All of the data must be retyped exactly, with nothing left out.
◇ ◇ ◇ ◇ ◇ ◇ ◇
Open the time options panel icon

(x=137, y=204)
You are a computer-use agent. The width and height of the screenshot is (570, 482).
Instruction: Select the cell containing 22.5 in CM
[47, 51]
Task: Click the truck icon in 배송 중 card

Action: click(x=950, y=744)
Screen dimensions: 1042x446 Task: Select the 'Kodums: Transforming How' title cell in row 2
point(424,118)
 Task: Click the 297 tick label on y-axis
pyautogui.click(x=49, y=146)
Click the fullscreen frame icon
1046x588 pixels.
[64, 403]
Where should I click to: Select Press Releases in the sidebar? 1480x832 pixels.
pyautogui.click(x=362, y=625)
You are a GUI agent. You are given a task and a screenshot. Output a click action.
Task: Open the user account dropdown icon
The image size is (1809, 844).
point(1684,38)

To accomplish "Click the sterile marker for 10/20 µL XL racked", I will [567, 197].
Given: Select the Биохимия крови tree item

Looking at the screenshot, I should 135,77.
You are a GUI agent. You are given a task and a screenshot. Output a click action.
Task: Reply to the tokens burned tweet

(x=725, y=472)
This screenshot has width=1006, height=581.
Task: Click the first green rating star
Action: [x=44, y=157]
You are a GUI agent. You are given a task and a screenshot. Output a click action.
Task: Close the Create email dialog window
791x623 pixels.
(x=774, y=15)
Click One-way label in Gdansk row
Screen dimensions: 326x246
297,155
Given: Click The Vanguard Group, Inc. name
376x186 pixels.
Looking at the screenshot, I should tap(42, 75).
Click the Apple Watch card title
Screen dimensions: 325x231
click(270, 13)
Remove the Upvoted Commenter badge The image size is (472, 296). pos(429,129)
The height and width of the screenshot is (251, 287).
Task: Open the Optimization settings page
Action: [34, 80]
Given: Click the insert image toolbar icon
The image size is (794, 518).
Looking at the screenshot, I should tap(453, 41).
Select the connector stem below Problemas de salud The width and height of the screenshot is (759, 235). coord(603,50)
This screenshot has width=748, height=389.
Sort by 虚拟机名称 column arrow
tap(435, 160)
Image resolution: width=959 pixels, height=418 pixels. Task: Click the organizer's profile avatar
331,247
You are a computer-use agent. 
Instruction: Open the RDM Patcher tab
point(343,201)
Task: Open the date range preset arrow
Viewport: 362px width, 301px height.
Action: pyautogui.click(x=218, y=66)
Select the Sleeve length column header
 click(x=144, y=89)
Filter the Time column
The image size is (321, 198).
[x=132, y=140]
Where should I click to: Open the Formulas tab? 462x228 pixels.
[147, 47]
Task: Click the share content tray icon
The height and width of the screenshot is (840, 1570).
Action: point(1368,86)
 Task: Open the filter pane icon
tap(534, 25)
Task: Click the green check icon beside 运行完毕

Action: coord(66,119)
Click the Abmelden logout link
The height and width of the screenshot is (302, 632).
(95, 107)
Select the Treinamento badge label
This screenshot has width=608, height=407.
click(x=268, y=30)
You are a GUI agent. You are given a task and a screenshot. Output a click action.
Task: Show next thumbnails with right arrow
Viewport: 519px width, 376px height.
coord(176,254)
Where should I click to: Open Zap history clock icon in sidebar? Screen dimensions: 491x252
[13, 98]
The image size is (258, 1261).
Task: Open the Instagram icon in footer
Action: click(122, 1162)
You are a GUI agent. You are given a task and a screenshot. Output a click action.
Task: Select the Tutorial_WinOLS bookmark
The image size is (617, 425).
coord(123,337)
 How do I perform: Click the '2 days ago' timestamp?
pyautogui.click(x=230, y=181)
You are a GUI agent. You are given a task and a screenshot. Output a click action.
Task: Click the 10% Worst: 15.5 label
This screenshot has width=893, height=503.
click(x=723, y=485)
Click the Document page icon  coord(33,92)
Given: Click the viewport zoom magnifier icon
◇ ◇ ◇ ◇ ◇ ◇ ◇
Exercise response -
Open the time options panel icon

(x=137, y=204)
You are a computer-use agent. The width and height of the screenshot is (570, 482).
Instruction: Select the cell containing 22.5 in CM
[47, 51]
Task: Click the truck icon in 배송 중 card

Action: click(x=950, y=744)
Screen dimensions: 1042x446 Task: Select the 'Kodums: Transforming How' title cell in row 2
point(424,118)
 Task: Click the 297 tick label on y-axis
pyautogui.click(x=49, y=146)
Click the fullscreen frame icon
1046x588 pixels.
[64, 403]
Where should I click to: Select Press Releases in the sidebar? 1480x832 pixels.
pyautogui.click(x=362, y=625)
You are a GUI agent. You are given a task and a screenshot. Output a click action.
Task: Open the user account dropdown icon
The image size is (1809, 844).
point(1684,38)

To accomplish "Click the sterile marker for 10/20 µL XL racked", I will [567, 197].
Given: Select the Биохимия крови tree item

Looking at the screenshot, I should 135,77.
You are a GUI agent. You are given a task and a screenshot. Output a click action.
Task: Reply to the tokens burned tweet

(x=725, y=472)
This screenshot has width=1006, height=581.
Task: Click the first green rating star
Action: [x=44, y=157]
You are a GUI agent. You are given a task and a screenshot. Output a click action.
Task: Close the Create email dialog window
791x623 pixels.
(x=774, y=15)
Click One-way label in Gdansk row
Screen dimensions: 326x246
297,155
Given: Click The Vanguard Group, Inc. name
376x186 pixels.
Looking at the screenshot, I should tap(42, 75).
Click the Apple Watch card title
Screen dimensions: 325x231
click(270, 13)
Remove the Upvoted Commenter badge The image size is (472, 296). pos(429,129)
The height and width of the screenshot is (251, 287).
Task: Open the Optimization settings page
Action: [34, 80]
Given: Click the insert image toolbar icon
The image size is (794, 518).
Looking at the screenshot, I should tap(453, 41).
Select the connector stem below Problemas de salud The width and height of the screenshot is (759, 235). coord(603,50)
This screenshot has width=748, height=389.
Sort by 虚拟机名称 column arrow
tap(435, 160)
Image resolution: width=959 pixels, height=418 pixels. Task: Click the organizer's profile avatar
331,247
You are a computer-use agent. 
Instruction: Open the RDM Patcher tab
point(343,201)
Task: Open the date range preset arrow
Viewport: 362px width, 301px height.
Action: pyautogui.click(x=218, y=66)
Select the Sleeve length column header
 click(x=144, y=89)
Filter the Time column
The image size is (321, 198).
[x=132, y=140]
Where should I click to: Open the Formulas tab? 462x228 pixels.
[147, 47]
Task: Click the share content tray icon
The height and width of the screenshot is (840, 1570).
Action: point(1368,86)
 Task: Open the filter pane icon
tap(534, 25)
Task: Click the green check icon beside 运行完毕

Action: coord(66,119)
Click the Abmelden logout link
The height and width of the screenshot is (302, 632).
(95, 107)
Select the Treinamento badge label
This screenshot has width=608, height=407.
click(x=268, y=30)
You are a GUI agent. You are given a task and a screenshot. Output a click action.
Task: Show next thumbnails with right arrow
Viewport: 519px width, 376px height.
coord(176,254)
Where should I click to: Open Zap history clock icon in sidebar? Screen dimensions: 491x252
[13, 98]
The image size is (258, 1261).
Task: Open the Instagram icon in footer
Action: click(122, 1162)
You are a GUI agent. You are given a task and a screenshot. Output a click action.
Task: Select the Tutorial_WinOLS bookmark
The image size is (617, 425).
coord(123,337)
 How do I perform: Click the '2 days ago' timestamp?
pyautogui.click(x=230, y=181)
You are a GUI agent. You are given a task and a screenshot. Output a click action.
Task: Click the 10% Worst: 15.5 label
This screenshot has width=893, height=503.
click(x=723, y=485)
Click the Document page icon  coord(33,92)
Given: Click the viewport zoom magnifier icon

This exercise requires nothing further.